Robinhood Financial Settles SEC Charges for $65M

Robinhood Financial agreed on Thursday morning to pay $65 million to settle Securities and Exchange Commission allegations that the broker failed to properly inform clients that it sold their stock orders to different financial firms.

Robinhood Financial agreed on Thursday morning to pay $65 million to settle Securities and Exchange Commission allegations that the broker failed to properly inform clients that it sold their stock orders to different financial firms.

In a statement, the Securities and Exchange Commission said that Robinhood also agreed to have an outside consultant monitor its compliance with rules that require companies to provide best execution for trades. 

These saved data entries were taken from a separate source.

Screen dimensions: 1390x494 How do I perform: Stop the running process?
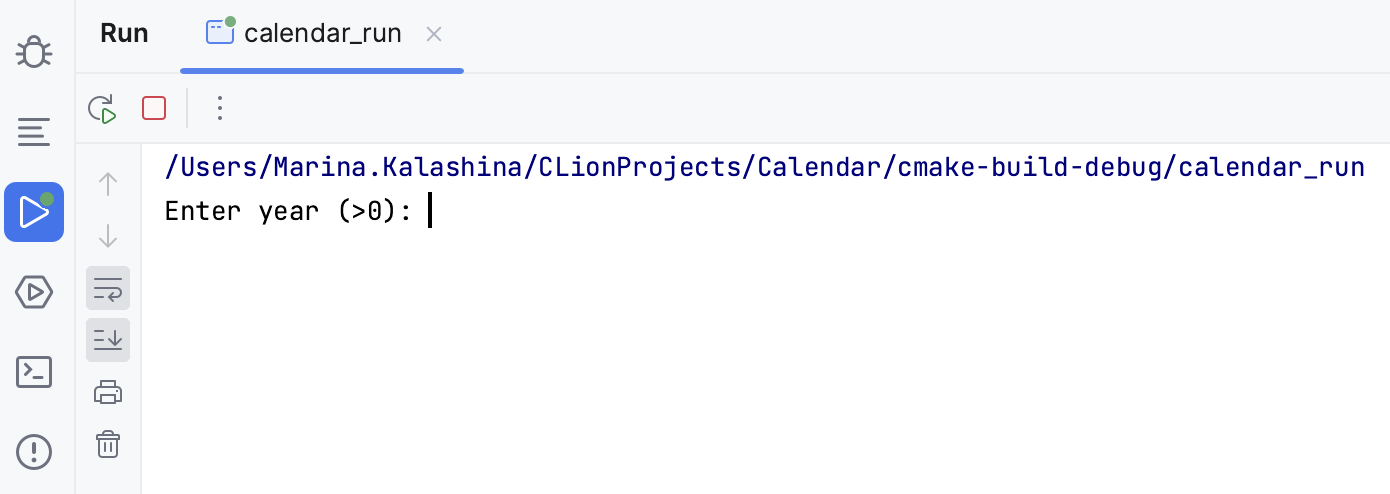click(x=154, y=108)
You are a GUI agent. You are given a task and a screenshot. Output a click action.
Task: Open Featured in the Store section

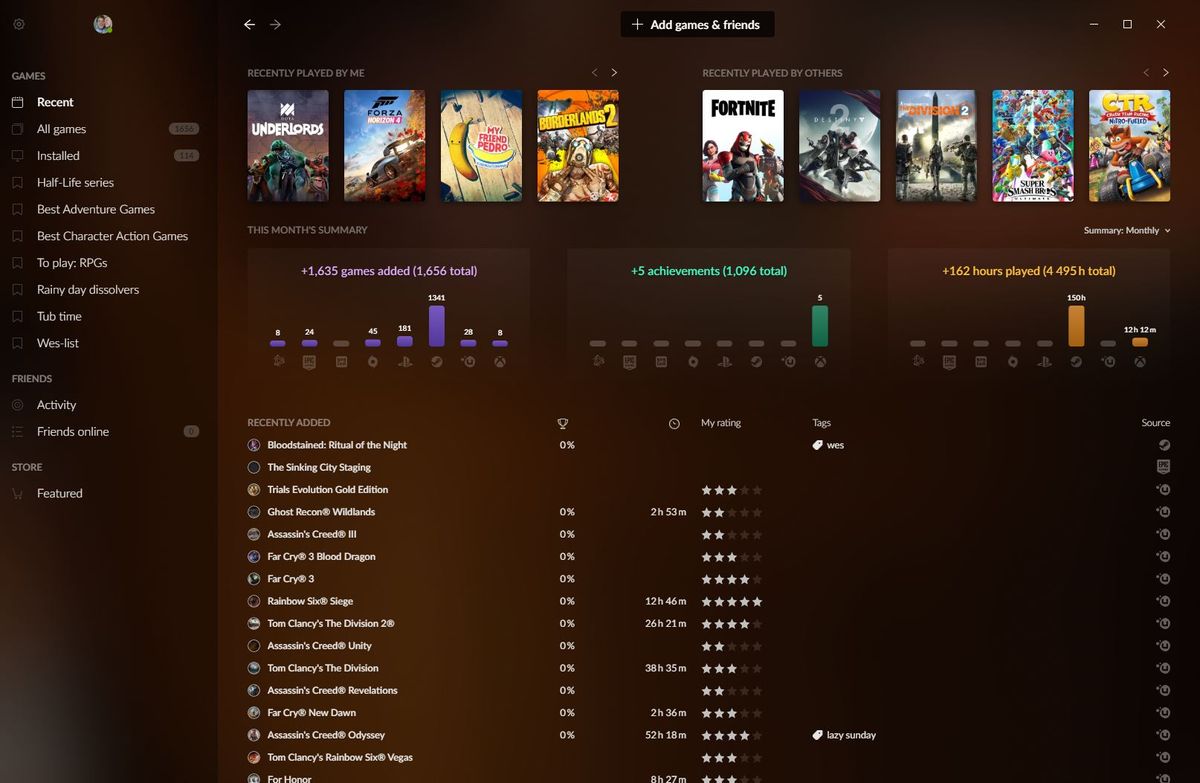pyautogui.click(x=59, y=492)
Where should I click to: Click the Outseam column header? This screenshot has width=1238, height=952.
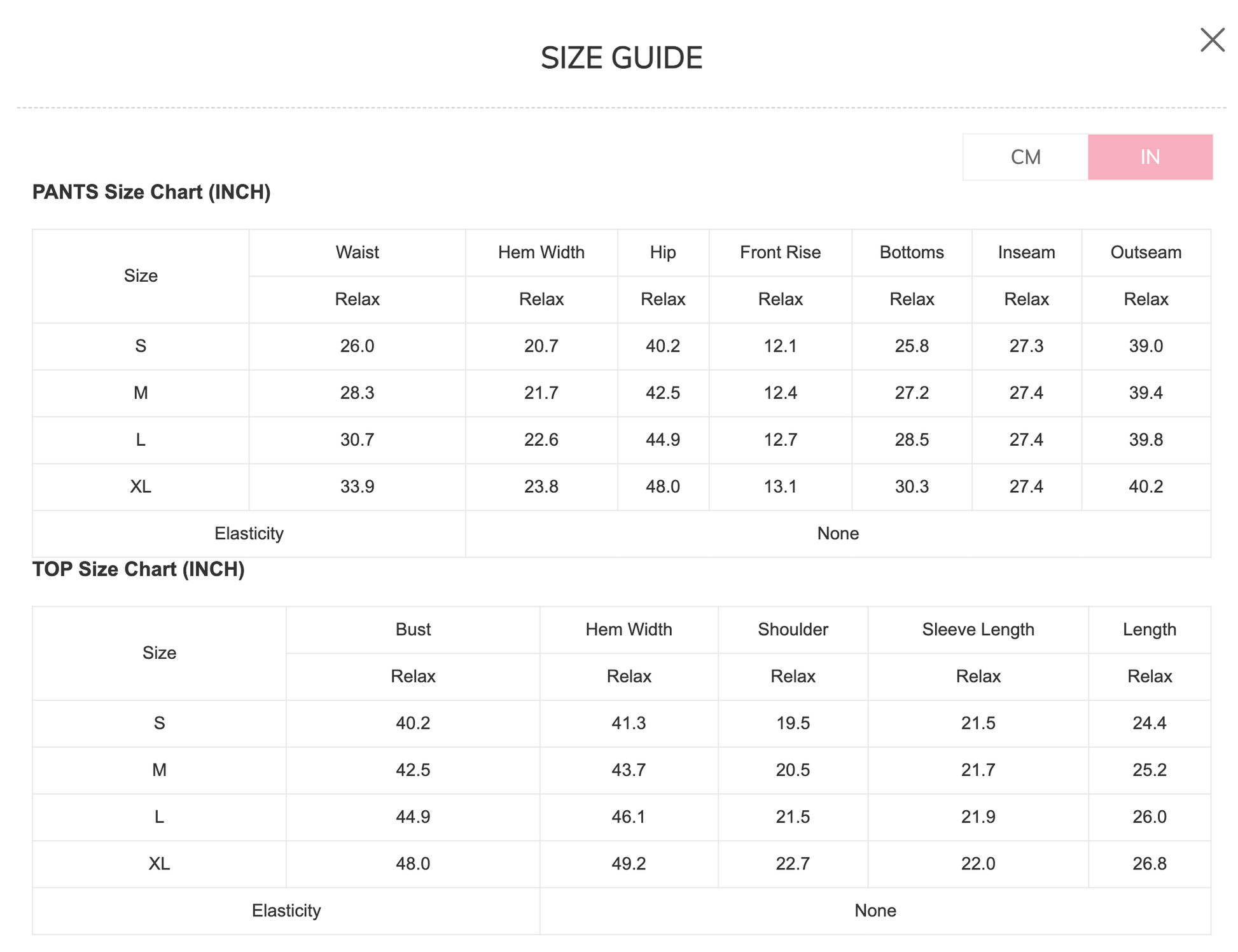click(x=1146, y=252)
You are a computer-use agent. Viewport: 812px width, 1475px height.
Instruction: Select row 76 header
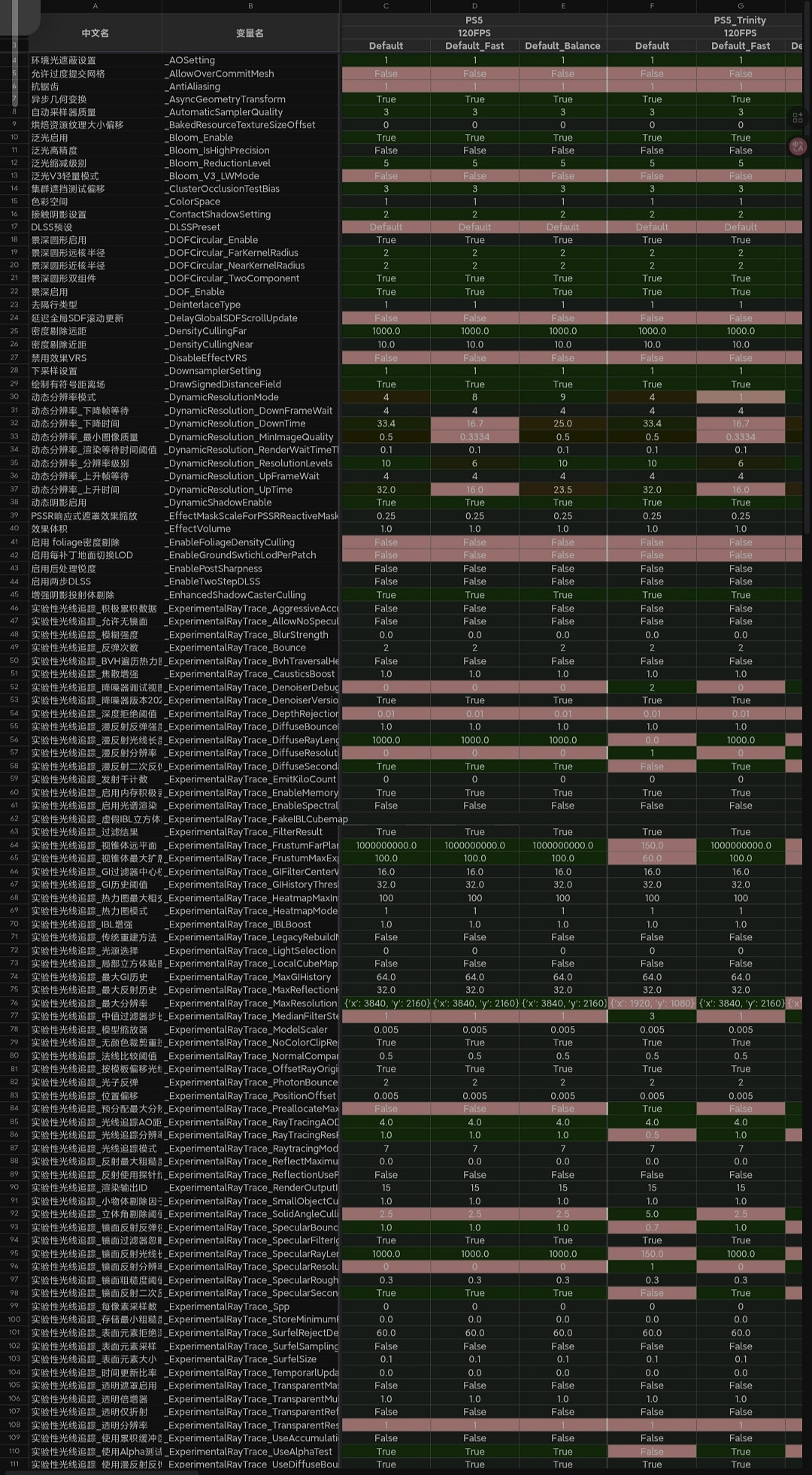click(14, 1003)
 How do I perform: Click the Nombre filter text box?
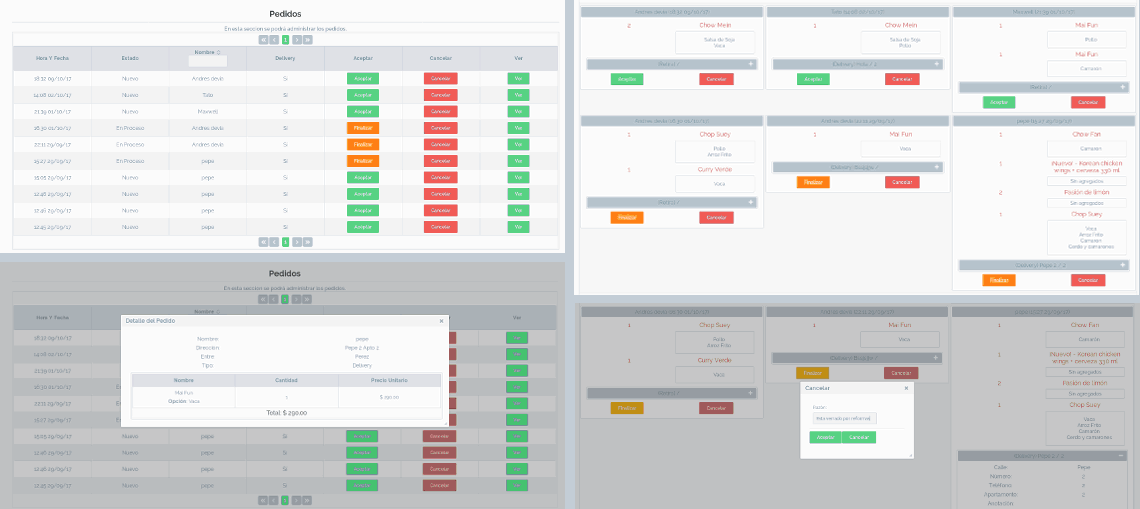pyautogui.click(x=207, y=61)
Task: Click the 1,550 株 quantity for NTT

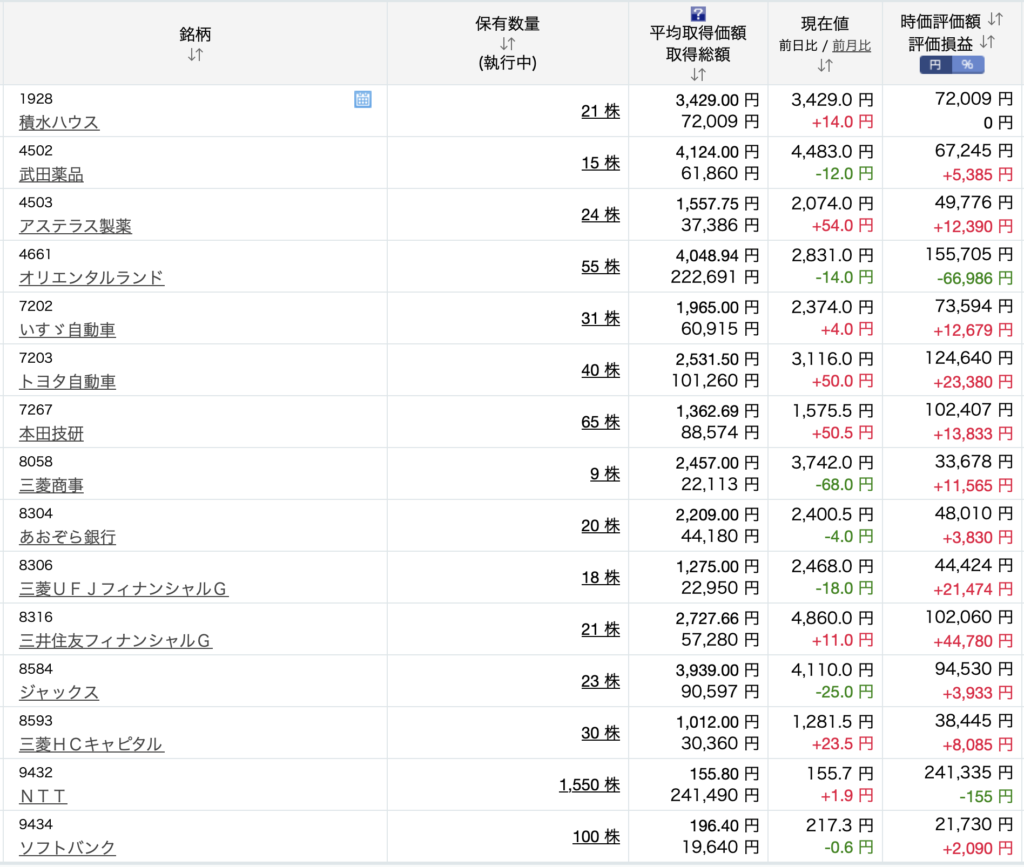Action: coord(589,785)
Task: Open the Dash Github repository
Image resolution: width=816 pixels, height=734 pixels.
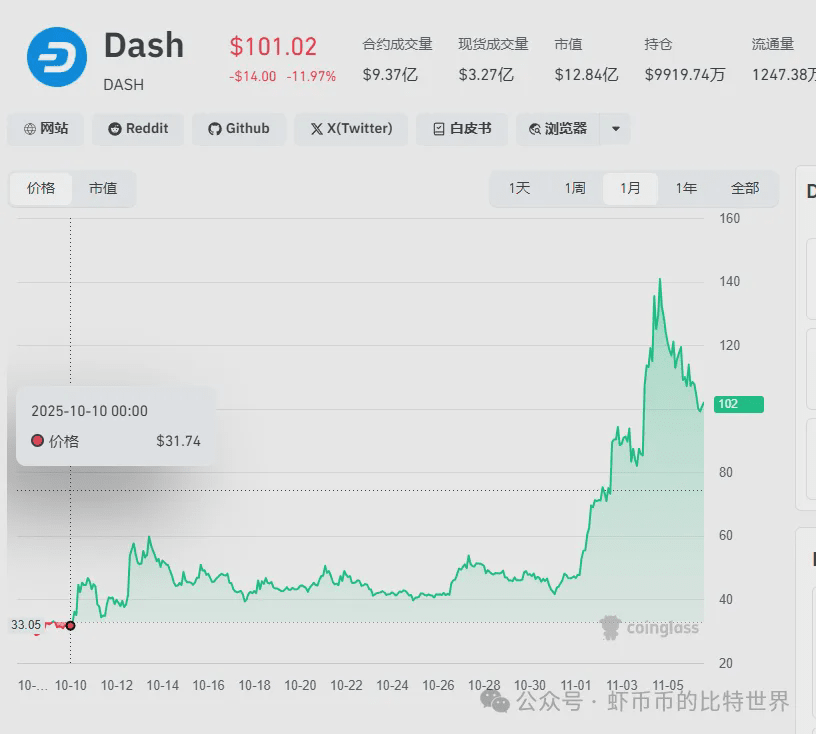Action: click(x=239, y=129)
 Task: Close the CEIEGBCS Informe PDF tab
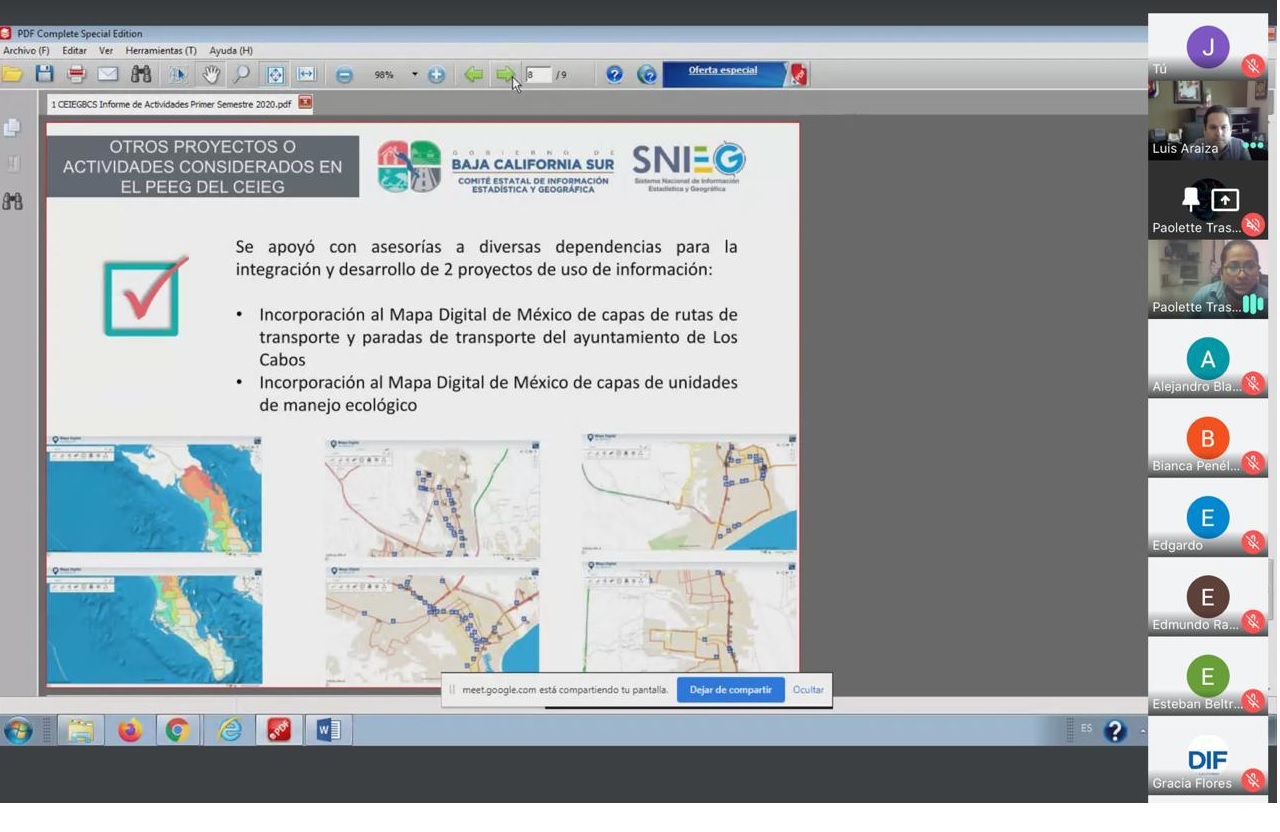click(x=305, y=103)

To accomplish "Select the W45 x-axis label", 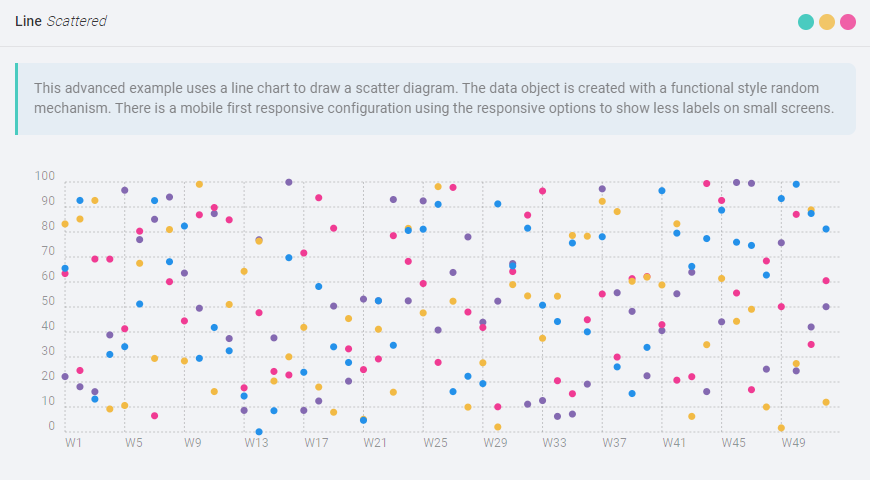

Robinhood, which is known for its smart-phone app that offers commission-free trading, has gained notoriety during the COVID-19 crisis by attracting a massive customer base of young investors.

In a statement, the US agency said that the case involved disclosures from the year 2015 to late 2018 by a Robinhood unit. The company, which didn’t admit or deny the Securities and Exchange Commission’s allegations, said it is now fully transparent in its communications with customers about how it makes money.

“The settlement relates to historical practices that do not reflect Robinhood today. We recognize the responsibility that comes with having helped millions of investors make their first investments, and we’re committed to continuing to evolve Robinhood as we grow to meet our customers’ needs,” Robinhood’s chief legal officer Dan Gallagher said in a statement.